▶ [Written problem]: Repeat the part of the material that opens with the line containing "Select the Lo Price column header" and closes with the last line of the material, swapping "Safari" for "Firefox" and changing nothing else.

▶ [Input for this task]:
▼

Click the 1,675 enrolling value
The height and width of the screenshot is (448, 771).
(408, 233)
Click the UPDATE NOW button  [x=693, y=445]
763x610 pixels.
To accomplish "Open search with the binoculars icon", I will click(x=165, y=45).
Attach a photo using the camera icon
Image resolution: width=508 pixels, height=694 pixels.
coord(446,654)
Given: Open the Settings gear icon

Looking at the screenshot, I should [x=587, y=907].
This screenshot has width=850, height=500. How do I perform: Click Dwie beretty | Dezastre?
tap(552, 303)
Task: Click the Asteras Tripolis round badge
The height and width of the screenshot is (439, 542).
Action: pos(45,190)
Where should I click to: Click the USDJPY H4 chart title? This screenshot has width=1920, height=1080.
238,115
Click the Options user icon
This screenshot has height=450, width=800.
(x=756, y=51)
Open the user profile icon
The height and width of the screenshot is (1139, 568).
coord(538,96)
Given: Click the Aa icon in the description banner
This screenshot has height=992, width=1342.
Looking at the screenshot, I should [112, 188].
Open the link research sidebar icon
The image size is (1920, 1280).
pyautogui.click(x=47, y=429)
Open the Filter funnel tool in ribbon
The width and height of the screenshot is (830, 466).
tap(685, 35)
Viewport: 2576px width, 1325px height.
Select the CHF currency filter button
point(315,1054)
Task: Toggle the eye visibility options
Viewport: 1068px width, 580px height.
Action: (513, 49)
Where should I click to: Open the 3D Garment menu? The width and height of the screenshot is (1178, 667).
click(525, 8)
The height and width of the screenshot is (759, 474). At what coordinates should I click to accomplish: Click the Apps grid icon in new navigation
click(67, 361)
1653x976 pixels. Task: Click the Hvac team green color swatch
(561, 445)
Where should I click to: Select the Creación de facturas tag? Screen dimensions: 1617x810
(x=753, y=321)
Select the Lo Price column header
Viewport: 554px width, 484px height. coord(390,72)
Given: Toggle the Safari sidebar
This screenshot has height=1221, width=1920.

▲

▶ [Task answer]:
Select the Lo Price column header
Viewport: 554px width, 484px height. coord(390,72)
Given: Toggle the Firefox sidebar
This screenshot has height=1221, width=1920.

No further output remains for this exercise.